Closing Out the Meeting
You’ve finally made it to the end of your, hopefully, short and successful meeting! Now, before you let everyone leave, you need to make sure everyone knows what they need to do after they leave. Save about three to five minutes at the end of your meeting to recap decisions made and each person’s action item. This can be as quick as “Ok, just so we’re all on the same page before we go, we decided that we are going to end working on the Mad Men Suit Identifier app due to lack of customer interest. James, you are going to speak with Legal regarding the implications of using the Game of Thrones logo in next month’s commercials. And, Mike, you are going to research new chairs for the conference room and send an email to everyone with price points and suggestions. Everyone clear on their tasks?” Make sure everyone responds, because that is what creates accountability. Everyone knows what is expected of them, and they can be held to it. That’s not a bad thing. Accountability is one of the things that makes the world work.
Before I finish up, I thought I would share one of my “bad meeting” examples.
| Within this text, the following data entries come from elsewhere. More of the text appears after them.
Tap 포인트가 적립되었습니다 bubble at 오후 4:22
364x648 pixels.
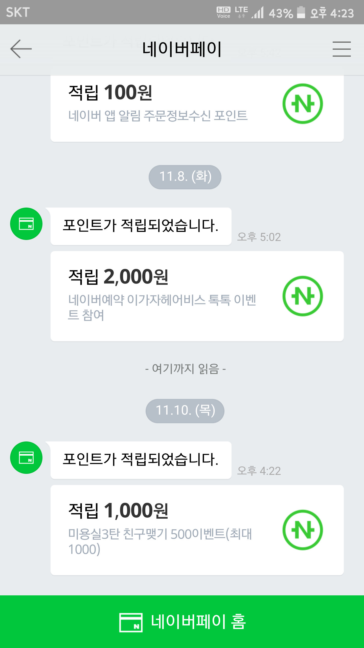(x=141, y=460)
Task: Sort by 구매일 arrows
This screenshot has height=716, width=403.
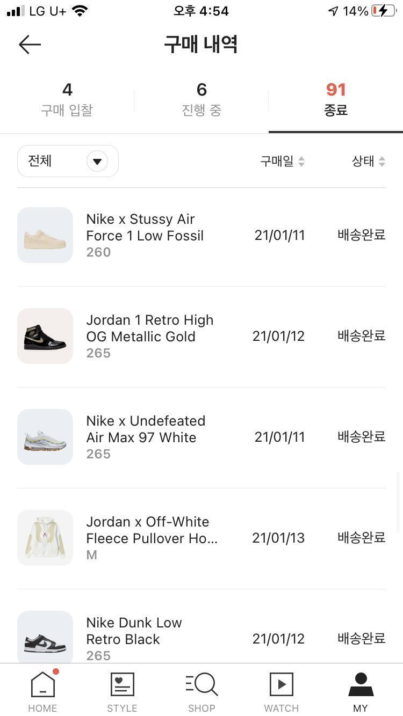Action: (301, 161)
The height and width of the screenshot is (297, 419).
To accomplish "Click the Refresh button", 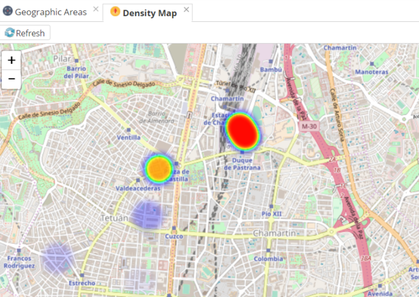I will [25, 33].
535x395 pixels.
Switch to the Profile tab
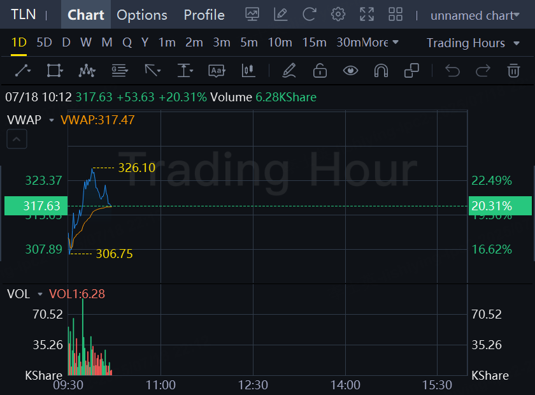click(x=204, y=15)
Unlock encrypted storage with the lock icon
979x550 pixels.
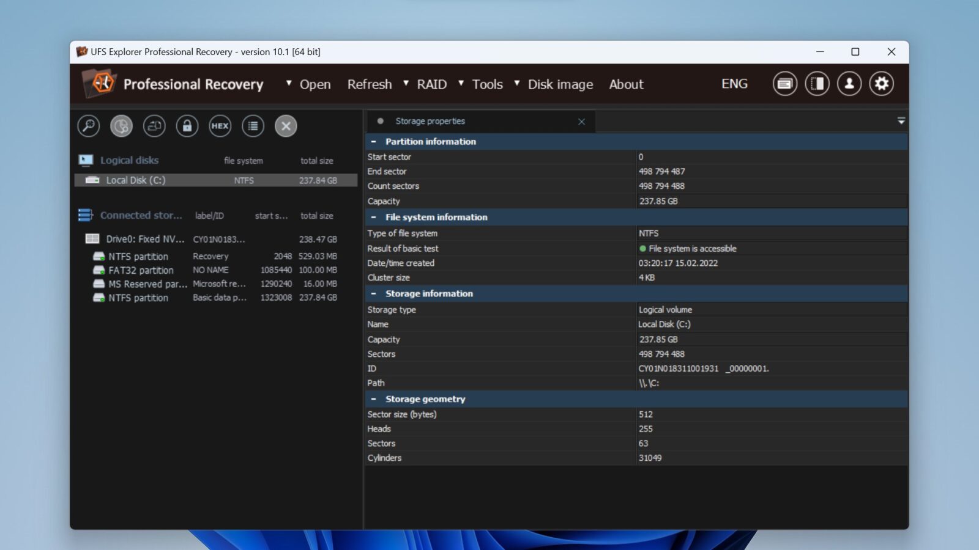click(187, 126)
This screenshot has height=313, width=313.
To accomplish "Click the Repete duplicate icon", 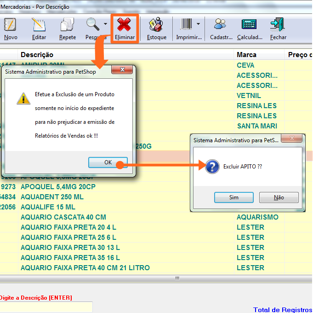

What you see below is real. I am leaving it generic to protect the identities of those involved.
EXAMPLE: Service Inc. has two separate departments who both perform outreach to their customers. One department is the service department, which receives all of the general Customer Service calls and also makes general outreach to customers when it is close to time to replenish their stock or just to check in on them. The other department is the actual sales department who set up the accounts originally and helps customers make informed decisions about which products to choose and also work with customers when it is time to renew their contracts. This group also calls and emails customers just to check in on them. Additionally, various members of each team would assist with communications when members of their group were out of the office or falling behind. As you can imagine, customers were confused about who specifically to contact when they had questions.
So, a meeting was held to plan a merger of the two departments. The agenda was sent out with one item “Department merger discussion”. It was scheduled from 8am to 11am. I arrived to the meeting room at 7:58am to find it completely empty. I went back to my desk to make sure I read the invite correctly and to make sure the meeting hadn’t been moved. While I am at my desk, I see several people who I thought were leading the meeting walking in the front doors. It is now 8:03am and they do not seem to be rushing. Several other attendees are now moving to the conference room, so I join them and we wait for everything to start. It did. At 8:11am. It is 8:15am before conversation on the topic of the meeting begins, and we spend the next 10 minutes listening to a review of the issue that caused us to hold the meeting. Over the next 40 minutes we discussed some customer experiences that were related to the issue at hand, but we also discussed bacon, starfish, and tandem bicycles. It is now right about 9am…2 more hours.
The conversation came back to emails from customers who were confused about who to reach out to when they have questions. This then provided an opportunity for everyone to share a story about either a silly email they received, or a silly email address they came across in our system. As funny as it is, [email protected] is not worthy of the amount of payroll it cost for 13 people to laugh about it for 10 minutes.
Luckily, at around 9:25 I excused myself because I had an overlapping meeting to get to. I assumed the meeting would go on without me and some type of conclusion would be reached. I received a text from one of my teammates that afternoon that said “Meeting = bust. Talked about nothing for another 15 min & decided to hold until we get more direction from Board”.
As you can see, lots of issues there. I hope you find something in this information helpful to you, and perhaps you can put some of it to use in your own company or department.